**REQUIRED WORK**
Restate verbatim the span of lines below between the line with "Task: Open the 文件(F) menu" and the line with "Select the F9トップ tab", including those two lines, and only that span.

**DATA SECTION**
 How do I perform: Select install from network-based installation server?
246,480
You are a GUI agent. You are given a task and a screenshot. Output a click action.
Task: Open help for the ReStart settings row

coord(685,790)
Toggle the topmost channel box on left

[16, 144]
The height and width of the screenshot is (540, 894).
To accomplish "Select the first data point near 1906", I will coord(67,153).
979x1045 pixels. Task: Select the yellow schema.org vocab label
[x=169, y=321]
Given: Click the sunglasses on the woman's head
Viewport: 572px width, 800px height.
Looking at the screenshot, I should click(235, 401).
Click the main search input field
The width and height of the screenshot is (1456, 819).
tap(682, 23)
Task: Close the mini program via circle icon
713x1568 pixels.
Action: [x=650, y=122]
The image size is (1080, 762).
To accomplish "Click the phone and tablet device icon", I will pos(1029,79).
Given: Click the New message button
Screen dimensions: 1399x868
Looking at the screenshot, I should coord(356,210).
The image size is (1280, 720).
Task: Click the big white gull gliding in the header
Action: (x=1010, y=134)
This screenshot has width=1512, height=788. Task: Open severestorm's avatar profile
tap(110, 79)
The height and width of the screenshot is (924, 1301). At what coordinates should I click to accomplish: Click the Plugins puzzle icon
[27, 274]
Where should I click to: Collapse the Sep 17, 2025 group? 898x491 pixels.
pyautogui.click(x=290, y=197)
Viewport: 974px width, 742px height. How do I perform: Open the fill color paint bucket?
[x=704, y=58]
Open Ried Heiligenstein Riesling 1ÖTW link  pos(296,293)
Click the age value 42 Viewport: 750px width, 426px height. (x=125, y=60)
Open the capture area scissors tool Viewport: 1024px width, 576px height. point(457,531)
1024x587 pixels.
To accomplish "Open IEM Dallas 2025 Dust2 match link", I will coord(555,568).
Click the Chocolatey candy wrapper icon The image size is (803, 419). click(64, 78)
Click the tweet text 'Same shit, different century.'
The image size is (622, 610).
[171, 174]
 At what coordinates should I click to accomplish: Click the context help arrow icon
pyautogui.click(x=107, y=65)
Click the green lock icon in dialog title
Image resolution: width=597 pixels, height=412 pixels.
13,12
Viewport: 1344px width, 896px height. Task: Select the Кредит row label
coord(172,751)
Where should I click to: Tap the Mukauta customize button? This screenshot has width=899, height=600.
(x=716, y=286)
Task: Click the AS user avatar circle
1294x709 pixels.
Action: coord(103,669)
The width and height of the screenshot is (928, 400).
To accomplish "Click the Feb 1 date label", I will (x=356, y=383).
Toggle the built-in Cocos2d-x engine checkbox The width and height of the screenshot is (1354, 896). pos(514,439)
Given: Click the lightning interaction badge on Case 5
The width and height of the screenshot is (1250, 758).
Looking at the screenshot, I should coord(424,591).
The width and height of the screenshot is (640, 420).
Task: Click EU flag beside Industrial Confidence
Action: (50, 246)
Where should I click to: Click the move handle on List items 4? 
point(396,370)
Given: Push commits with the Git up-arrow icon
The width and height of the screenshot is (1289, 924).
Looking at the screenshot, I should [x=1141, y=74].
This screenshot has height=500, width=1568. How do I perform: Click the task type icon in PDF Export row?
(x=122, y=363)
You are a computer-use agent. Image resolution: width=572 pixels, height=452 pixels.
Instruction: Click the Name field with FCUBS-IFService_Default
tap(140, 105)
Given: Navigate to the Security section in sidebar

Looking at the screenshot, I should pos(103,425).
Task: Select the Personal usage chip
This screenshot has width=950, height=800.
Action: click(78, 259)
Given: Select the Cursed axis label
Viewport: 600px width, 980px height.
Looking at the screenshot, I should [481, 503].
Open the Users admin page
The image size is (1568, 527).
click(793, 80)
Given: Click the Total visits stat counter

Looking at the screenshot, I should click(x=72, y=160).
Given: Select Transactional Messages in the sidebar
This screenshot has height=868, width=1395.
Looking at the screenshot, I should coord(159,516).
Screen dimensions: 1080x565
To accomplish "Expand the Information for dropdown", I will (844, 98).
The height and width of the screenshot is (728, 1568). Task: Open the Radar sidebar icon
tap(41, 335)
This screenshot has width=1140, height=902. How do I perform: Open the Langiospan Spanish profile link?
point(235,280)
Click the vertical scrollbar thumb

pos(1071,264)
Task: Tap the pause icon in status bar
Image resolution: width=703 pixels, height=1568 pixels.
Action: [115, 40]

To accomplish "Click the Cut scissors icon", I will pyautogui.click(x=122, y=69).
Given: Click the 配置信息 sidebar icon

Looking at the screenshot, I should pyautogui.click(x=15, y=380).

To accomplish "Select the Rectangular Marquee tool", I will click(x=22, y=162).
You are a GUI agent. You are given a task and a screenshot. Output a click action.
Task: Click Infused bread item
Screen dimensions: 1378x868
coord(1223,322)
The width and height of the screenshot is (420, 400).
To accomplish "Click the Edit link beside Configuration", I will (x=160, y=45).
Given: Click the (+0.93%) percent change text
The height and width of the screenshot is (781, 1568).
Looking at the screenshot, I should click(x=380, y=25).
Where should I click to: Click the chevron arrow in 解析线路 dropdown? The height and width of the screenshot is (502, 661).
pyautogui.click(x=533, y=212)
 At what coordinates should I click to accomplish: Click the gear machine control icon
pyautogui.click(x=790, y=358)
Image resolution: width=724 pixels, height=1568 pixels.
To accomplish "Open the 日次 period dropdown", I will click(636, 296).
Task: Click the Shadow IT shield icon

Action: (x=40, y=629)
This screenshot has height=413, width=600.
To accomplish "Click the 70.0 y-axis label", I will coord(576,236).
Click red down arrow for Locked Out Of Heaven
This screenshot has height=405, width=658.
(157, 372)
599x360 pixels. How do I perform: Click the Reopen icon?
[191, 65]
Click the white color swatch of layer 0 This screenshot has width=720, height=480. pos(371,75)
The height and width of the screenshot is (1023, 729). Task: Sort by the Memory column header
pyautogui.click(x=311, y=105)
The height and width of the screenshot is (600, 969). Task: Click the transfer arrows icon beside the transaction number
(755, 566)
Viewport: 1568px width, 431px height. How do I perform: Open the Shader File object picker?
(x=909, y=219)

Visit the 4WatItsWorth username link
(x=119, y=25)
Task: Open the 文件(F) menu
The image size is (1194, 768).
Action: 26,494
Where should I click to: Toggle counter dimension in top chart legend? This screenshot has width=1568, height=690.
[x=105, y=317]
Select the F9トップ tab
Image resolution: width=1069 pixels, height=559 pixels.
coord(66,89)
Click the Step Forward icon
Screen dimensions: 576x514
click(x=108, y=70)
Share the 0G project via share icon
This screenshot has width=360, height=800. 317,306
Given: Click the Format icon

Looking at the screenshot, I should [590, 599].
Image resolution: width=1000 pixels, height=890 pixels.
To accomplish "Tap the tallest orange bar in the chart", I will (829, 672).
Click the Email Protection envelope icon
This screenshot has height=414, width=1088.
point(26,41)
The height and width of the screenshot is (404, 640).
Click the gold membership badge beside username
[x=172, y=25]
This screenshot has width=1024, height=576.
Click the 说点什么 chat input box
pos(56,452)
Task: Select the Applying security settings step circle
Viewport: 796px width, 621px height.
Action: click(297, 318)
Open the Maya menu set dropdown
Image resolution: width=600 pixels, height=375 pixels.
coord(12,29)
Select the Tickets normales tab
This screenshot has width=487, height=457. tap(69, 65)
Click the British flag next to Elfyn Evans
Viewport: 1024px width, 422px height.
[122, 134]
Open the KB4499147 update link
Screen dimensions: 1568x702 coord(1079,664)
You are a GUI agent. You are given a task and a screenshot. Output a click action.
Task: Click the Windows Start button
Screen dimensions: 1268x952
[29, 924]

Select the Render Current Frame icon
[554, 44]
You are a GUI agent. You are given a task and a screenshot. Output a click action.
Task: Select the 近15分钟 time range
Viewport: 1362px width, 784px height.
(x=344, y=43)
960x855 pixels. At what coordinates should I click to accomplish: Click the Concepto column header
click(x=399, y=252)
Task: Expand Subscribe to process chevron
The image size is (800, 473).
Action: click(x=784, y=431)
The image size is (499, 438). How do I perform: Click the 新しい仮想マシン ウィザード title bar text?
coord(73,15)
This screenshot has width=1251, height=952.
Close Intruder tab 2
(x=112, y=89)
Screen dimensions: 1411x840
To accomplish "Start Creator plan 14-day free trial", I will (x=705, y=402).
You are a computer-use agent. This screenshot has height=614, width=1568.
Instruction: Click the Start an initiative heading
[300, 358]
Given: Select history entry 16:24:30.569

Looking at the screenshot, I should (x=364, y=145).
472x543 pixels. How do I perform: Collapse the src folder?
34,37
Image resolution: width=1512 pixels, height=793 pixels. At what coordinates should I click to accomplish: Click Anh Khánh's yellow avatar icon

**FINISHED EXERCISE**
Task: Open the 文件(F) menu
The image size is (1194, 768).
Action: 26,494
Where should I click to: Toggle counter dimension in top chart legend? This screenshot has width=1568, height=690.
[x=105, y=317]
Select the F9トップ tab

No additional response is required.